Provided passage:
BEGIN

WOAH... that is really weird! They pulled fur and everything??? That is always thought of as a false pregnancy, weird! Well, if you felt kits moving then I guess she has to be pregnant! Sorry about that!


----------



## J.O.Y. Farm (Jan 10, 2012)

Yah.. Sometimes they would just pull fur and leave it all over, others would just make nests, and some both... :shrug: Guess I have weird rabbits! LOL!

No worries


----------



## OwnedByTheGoats (Mar 7, 2013)

I guess I should just keep my smarty pants mouth out of it then! LOL


----------



## J.O.Y. Farm (Jan 10, 2012)

LOL! No worries


----------



## RMADairyGoats (Jun 20, 2011)

Good luck Rosie


----------



## Trickyroo (Sep 26, 2012)

Good luck Rosie girl


----------



## J.O.Y. Farm (Jan 10, 2012)

Thanks ladies!


----------



## J.O.Y. Farm (Jan 10, 2012)

We have 12 kits!! 2 are looking like they won't make it but they were fed so we'll see  I will get some pics soon!


----------



## OwnedByTheGoats (Mar 7, 2013)

Wow, that's a lot! Holly kindled 7 and lost one, and I still thought six was a lot! Do you possibly have another doe to foster too? Has she handled this many before? Cuase just think of how many behinds she has to lick....  :wallbang:

Congrats!!!!


----------



## J.O.Y. Farm (Jan 10, 2012)

It is!
I was actually expecting a large litter.. She was out of a littler of 10 and her Moma was a 'ff' 

No we don't.. She is our only doe.. And this us her first time.. We sold all but her last year and bought our buck.. We had over 32 rabbits at one point last year.. Too much to handle for us and not enough cage space.. We had them in my kidding stalls lol! (And that was only two litters per doe(2 does)!!) 

We had a doe last year that as a 'ff' had 13 and only lost 2 or 3.. We have been blessed with big healthy litters and mommas that are very caring


----------



## OwnedByTheGoats (Mar 7, 2013)

Yes, I was blessed with a nice doe too. She lost 4 out of 6, BUT 3 were stillborn and one crawled out. It was my fault they died pretty much, but she was a great mom while they lived. Mr. Wong was out of her last litter, and he is so NICE and sweet, I just carry him around everywhere.  He is huge and only three months old... I love his color. The doe, Holly, gives me awesome colors all the time. I really like how her kits are turning out.


----------



## J.O.Y. Farm (Jan 10, 2012)

Her sure is a cutie!!


Here are some pics.. Will try to get better ones soon!


----------



## OwnedByTheGoats (Mar 7, 2013)

What colors?


----------



## J.O.Y. Farm (Jan 10, 2012)

All the same  
Black with what looks like will be a tan belly/legs.. Sorry I don't know the color terms lol! 
I am guessing that is the Satin from tommy.?


----------



## OwnedByTheGoats (Mar 7, 2013)

END

Stated task A: Summarize the forum thread about the rabbit litter in two sentences.
Stated task B: Write the next part of the forum thread about the rabbit litter, starting after its last line.

Dataset excerpts:
BEGIN

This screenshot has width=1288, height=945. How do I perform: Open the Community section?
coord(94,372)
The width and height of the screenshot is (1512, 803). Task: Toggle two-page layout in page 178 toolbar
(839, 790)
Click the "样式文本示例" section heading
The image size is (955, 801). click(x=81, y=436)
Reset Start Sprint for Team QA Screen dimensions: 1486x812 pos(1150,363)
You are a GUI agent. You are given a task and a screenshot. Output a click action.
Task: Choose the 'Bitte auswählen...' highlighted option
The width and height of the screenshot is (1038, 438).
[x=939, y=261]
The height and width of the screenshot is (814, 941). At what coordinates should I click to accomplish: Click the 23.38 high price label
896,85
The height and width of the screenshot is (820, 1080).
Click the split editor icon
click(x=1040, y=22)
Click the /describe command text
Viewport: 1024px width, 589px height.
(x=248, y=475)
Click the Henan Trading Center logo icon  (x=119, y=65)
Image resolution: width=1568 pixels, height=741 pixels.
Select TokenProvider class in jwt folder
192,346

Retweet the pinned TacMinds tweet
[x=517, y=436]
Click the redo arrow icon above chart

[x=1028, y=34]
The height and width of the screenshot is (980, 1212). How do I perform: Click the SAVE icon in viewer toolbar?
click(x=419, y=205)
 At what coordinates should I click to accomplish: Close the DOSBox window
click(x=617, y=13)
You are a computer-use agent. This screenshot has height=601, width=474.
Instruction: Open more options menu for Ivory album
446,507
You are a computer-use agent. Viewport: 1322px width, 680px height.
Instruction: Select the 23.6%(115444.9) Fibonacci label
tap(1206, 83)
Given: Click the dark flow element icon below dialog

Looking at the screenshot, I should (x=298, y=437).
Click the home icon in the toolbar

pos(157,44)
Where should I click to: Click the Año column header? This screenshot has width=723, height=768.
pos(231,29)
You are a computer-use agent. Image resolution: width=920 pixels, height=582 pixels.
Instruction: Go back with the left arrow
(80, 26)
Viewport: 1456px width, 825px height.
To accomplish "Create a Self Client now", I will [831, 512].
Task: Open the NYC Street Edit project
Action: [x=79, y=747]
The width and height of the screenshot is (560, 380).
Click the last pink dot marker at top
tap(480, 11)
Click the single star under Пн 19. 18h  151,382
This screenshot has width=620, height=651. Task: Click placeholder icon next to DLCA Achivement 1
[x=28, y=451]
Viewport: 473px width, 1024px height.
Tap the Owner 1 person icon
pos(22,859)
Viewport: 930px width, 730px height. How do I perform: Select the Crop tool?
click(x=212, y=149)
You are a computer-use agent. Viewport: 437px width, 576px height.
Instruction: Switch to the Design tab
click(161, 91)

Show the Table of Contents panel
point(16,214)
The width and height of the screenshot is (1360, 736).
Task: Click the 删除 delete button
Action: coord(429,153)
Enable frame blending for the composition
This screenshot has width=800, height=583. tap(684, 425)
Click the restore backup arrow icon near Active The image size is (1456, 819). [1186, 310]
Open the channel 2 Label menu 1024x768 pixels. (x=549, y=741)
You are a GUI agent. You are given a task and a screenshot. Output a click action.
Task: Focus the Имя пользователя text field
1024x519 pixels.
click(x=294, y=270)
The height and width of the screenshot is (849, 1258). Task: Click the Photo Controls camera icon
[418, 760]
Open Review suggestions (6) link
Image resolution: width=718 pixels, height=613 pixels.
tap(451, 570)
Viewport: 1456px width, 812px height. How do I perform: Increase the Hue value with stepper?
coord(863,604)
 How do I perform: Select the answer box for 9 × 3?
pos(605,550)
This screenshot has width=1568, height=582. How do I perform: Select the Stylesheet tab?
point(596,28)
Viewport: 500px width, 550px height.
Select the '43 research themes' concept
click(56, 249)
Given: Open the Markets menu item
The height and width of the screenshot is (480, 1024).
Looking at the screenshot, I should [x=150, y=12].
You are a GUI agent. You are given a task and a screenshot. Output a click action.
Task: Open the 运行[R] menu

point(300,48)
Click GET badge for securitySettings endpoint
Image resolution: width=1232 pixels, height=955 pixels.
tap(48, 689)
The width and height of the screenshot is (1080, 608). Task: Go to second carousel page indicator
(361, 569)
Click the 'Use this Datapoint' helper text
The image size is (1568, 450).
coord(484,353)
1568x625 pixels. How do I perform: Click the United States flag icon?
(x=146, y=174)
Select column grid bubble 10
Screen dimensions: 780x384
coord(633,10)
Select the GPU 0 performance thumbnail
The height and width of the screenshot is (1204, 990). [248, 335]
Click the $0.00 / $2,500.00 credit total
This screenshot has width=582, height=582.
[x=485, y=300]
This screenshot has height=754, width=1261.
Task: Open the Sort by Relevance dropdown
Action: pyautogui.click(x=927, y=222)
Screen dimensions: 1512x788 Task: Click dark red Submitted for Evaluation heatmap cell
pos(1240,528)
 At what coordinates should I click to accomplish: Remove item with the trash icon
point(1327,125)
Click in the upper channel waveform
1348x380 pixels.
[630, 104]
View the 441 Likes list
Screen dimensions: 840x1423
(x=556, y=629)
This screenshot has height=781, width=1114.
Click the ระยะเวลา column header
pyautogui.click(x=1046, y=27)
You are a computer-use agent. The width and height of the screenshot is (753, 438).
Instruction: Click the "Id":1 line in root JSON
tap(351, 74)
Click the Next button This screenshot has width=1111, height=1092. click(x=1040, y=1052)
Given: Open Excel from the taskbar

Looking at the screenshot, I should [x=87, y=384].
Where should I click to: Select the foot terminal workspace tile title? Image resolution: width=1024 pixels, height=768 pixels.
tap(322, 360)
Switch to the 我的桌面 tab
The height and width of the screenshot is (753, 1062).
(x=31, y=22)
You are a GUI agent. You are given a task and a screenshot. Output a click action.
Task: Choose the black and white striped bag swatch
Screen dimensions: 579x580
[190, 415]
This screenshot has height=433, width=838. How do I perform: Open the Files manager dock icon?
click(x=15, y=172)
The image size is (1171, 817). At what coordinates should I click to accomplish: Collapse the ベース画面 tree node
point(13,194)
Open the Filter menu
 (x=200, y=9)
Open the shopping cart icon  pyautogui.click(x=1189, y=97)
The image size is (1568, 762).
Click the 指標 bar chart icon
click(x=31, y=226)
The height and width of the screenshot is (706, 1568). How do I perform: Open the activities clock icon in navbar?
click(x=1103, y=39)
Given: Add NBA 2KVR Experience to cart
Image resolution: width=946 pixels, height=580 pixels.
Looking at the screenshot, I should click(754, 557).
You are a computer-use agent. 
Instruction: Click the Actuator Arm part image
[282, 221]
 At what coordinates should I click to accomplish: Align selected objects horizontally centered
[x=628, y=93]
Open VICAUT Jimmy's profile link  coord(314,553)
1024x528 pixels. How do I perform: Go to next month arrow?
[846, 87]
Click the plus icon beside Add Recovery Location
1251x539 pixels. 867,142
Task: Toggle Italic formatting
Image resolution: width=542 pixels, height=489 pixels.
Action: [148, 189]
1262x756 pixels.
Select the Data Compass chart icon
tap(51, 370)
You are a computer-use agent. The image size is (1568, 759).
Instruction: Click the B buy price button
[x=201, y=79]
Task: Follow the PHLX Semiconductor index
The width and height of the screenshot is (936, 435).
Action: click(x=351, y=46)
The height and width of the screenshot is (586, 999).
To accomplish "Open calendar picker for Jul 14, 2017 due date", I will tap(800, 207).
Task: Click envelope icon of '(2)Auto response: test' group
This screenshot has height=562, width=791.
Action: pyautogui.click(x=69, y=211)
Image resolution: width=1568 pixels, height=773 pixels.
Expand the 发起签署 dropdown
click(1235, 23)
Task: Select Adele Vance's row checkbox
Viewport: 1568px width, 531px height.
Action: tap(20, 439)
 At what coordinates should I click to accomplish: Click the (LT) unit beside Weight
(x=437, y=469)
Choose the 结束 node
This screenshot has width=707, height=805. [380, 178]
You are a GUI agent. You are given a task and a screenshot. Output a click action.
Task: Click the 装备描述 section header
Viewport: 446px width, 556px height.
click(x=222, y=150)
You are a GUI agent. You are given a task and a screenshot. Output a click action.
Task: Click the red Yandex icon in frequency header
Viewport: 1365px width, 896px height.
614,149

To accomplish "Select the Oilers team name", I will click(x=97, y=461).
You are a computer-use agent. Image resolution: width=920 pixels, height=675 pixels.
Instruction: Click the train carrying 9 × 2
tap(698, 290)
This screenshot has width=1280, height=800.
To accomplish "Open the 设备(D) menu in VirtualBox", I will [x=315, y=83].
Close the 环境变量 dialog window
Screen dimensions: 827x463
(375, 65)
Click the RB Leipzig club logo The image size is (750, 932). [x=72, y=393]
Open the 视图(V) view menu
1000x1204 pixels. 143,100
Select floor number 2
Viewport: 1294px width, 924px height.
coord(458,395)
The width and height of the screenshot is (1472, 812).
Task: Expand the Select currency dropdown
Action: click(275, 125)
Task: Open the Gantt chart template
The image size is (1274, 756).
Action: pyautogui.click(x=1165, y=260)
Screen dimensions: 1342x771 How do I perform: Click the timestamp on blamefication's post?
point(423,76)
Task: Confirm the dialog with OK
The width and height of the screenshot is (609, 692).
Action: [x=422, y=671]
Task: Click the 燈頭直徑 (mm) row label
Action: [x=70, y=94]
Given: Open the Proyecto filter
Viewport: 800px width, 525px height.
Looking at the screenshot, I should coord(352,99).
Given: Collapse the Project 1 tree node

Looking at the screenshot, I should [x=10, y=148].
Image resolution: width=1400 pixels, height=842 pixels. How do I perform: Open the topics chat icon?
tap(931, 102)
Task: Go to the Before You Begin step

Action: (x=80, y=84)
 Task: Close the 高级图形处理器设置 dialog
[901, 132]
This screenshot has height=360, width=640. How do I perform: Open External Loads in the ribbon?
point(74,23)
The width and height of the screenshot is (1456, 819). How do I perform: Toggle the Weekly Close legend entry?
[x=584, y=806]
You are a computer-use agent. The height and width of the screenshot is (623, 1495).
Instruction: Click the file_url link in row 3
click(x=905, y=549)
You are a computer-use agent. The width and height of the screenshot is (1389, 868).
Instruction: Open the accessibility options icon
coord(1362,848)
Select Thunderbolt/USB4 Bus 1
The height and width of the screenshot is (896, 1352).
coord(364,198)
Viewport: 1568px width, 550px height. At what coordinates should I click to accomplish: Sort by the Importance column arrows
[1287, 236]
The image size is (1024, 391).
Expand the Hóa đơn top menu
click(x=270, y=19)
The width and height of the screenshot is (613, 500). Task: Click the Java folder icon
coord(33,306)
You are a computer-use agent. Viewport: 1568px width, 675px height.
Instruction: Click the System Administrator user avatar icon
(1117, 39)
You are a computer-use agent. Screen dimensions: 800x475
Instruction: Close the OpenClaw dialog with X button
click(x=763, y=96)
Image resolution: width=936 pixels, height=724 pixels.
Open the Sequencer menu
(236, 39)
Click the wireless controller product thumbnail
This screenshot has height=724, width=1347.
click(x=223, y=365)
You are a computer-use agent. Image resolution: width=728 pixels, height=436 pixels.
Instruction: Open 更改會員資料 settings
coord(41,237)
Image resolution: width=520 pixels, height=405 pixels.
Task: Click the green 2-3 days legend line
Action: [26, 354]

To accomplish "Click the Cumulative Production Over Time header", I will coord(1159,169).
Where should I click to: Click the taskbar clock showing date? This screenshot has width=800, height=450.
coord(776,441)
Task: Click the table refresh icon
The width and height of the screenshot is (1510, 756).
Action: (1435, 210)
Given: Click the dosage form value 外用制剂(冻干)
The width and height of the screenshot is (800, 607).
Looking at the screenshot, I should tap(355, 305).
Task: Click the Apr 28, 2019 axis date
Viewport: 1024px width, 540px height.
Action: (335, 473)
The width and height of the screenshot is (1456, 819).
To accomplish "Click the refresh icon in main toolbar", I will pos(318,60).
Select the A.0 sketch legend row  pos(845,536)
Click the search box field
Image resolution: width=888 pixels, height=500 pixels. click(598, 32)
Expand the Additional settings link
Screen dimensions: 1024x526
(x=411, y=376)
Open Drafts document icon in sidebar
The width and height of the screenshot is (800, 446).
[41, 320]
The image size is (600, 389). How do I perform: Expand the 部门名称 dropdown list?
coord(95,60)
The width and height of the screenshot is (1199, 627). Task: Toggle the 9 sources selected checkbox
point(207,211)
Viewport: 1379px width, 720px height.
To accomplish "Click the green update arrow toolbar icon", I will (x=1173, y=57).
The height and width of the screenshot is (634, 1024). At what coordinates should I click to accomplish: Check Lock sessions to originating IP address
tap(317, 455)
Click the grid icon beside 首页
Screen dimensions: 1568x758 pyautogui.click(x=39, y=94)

END

Output A: A forum member reports that their only doe, kindling for the first time, had 12 kits, two of which looked like they might not make it, and says a large litter was expected because the doe came from a litter of 10. Another member describes a doe named Holly that gives awesome colors, and the new kits are described as all black with what looks like it will be a tan belly and legs.

Output B:
That sounds like agouti but I don't think the "come" in that color. I don't know! Here is something you just might think is cool...

Holly kindling...


----------



## J.O.Y. Farm (Jan 10, 2012)

This is a mini satin.. This is what I am thinking the kits will look like..

They are NZ White, Cal., Creme, Satin mix.. Satin is the only one I can think that color would come from! Lol!


----------



## J.O.Y. Farm (Jan 10, 2012)

Just an update  

They all have their eyes open and changed color lol! We have some grey (or chinchilla I think it's called) some browns! here are a few pics I got tonight.. Will get some new ones soon


----------



## J.O.Y. Farm (Jan 10, 2012)

Sorry it wasn't working for a sec...


----------



## J.O.Y. Farm (Jan 10, 2012)

Oh! And it looks like all twelve survived! I will be taking them out for pictures and will count them tomorrow


----------



## OwnedByTheGoats (Mar 7, 2013)

Oh, here is my broken chinchilla. If it is chinchilla it will look like this. I need to go update my thread too, haven't done that since they were born!


----------



## J.O.Y. Farm (Jan 10, 2012)

Yah! They look a lot like that! (Just without the white lol!) and the others look like the one in the background! :laugh: I will get a picture of each one tomorrow


----------



## OwnedByTheGoats (Mar 7, 2013)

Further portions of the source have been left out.